In the in vivo portion of the study, the nanomaterial was delivered to the spine using a collagen sponge. This is the way surgeons currently deliver BMP-2 clinically to promote bone growth.
The Northwestern research team plans to seek approval from the Food and Drug Administration to launch a clinical trial studying the nanomaterial for bone regeneration in humans.
"We surgeons are looking for optimal carriers for growth factors and cells," Wellington Hsu said. "With its numerous binding sites, the long filaments of this new nanomaterial is more successful than existing carriers in releasing the growth factor when the body is ready. Timing is critical for success in bone regeneration."

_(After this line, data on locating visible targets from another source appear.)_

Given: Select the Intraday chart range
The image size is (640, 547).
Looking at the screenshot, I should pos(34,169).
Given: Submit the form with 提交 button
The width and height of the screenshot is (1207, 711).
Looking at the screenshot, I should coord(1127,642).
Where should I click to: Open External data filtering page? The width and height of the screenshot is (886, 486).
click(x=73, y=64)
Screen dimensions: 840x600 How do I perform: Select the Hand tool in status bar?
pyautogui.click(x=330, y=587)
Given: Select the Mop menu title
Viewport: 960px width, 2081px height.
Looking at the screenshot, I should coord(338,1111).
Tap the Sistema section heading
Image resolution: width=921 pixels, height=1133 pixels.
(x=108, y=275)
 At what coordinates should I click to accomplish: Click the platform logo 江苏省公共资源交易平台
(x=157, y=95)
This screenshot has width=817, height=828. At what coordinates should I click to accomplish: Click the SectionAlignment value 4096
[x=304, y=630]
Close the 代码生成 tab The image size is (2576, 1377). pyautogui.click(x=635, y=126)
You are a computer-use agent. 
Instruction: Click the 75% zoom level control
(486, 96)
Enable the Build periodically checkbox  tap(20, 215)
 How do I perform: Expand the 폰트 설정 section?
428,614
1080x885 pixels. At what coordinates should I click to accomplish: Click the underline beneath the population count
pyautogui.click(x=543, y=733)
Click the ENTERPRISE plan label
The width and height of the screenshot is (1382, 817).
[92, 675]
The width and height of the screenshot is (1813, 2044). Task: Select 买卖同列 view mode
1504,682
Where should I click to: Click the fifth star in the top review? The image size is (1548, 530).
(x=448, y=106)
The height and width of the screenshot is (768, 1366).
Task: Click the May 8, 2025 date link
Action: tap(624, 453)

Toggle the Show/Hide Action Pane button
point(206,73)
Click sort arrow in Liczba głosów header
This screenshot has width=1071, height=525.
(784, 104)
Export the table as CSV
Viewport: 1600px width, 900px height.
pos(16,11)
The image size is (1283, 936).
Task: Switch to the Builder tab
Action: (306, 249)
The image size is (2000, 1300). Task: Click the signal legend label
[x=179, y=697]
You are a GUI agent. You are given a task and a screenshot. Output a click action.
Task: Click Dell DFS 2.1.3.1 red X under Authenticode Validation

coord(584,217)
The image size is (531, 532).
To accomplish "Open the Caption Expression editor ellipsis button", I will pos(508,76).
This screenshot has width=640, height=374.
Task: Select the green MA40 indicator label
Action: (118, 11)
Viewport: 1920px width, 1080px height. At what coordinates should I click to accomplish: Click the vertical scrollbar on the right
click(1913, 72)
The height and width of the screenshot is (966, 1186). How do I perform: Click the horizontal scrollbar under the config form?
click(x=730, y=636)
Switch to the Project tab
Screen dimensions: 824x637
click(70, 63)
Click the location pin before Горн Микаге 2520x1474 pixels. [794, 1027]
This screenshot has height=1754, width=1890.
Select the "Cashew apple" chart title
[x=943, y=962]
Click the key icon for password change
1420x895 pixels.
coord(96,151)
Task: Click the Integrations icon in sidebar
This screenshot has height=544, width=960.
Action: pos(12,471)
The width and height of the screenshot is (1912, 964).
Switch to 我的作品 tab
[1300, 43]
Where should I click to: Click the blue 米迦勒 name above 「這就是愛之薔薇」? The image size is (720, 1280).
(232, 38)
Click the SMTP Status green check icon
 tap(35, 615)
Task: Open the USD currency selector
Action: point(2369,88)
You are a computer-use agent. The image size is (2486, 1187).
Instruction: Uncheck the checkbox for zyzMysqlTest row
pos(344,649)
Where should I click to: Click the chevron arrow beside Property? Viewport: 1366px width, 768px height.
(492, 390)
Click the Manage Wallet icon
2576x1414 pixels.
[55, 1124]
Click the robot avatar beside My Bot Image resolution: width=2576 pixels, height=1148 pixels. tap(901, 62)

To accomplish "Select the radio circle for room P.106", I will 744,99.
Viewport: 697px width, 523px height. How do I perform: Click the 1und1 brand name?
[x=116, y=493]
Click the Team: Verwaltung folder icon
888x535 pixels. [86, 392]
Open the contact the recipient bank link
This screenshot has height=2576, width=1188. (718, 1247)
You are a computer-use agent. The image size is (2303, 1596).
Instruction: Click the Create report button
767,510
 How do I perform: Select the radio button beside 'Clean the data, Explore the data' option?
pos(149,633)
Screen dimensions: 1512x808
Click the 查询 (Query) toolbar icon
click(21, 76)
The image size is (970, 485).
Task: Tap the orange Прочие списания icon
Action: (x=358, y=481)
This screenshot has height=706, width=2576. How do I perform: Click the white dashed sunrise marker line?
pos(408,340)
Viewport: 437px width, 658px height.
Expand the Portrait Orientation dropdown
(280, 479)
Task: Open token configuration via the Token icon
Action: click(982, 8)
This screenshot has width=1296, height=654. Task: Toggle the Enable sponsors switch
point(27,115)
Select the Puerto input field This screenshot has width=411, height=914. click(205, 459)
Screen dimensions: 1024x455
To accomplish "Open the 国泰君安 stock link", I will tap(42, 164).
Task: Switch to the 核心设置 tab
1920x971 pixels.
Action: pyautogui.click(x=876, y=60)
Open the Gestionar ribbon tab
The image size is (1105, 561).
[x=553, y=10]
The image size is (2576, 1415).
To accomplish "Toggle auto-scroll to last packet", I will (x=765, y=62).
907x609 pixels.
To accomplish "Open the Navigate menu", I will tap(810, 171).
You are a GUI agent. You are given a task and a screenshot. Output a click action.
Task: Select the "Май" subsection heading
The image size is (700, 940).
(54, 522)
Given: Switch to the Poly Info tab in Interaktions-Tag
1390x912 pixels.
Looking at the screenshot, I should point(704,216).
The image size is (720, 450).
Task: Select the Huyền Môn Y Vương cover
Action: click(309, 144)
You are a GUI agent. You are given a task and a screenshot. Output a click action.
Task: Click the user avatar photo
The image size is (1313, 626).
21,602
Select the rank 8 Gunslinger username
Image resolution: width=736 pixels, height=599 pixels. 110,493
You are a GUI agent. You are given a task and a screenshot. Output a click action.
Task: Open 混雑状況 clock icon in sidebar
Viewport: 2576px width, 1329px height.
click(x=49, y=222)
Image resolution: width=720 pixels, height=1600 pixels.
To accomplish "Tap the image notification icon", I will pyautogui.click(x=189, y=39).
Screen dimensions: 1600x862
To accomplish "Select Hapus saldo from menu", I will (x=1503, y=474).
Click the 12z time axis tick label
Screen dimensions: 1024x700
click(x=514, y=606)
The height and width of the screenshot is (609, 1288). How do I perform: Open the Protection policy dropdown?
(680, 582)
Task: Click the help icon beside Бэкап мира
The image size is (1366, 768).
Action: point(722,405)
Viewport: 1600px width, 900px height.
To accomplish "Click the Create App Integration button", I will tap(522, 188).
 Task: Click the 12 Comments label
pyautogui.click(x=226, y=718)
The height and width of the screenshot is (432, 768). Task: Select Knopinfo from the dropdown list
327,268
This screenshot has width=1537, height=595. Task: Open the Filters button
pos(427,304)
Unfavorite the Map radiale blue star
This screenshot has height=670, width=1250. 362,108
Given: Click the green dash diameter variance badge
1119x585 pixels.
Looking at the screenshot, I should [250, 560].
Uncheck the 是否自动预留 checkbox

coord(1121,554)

In the new nanomaterial, the sugars are displayed in a scaffold built from self-assembling molecules known as peptide amphiphiles, first developed by Stupp 15 years ago. These synthetic molecules have been essential in his work on regenerative medicine.
"We focused on bone regeneration to demonstrate the power of the sugar nanostructure to provide a big signaling boost," Stupp said. "With small design changes, the method could be used with other growth factors for the regeneration of all kinds of tissues. One day we may be able to fully do away with the use of growth factors made by recombinant biotechnology and instead empower the natural ones in our bodies."
Article: Sulfated glycopeptide nanostructures for multipotent protein activation, Samuel I. Stupp et al., Nature Nanotechnology, doi: 10.1038/nnano.2017.109, published online 19 June 2017.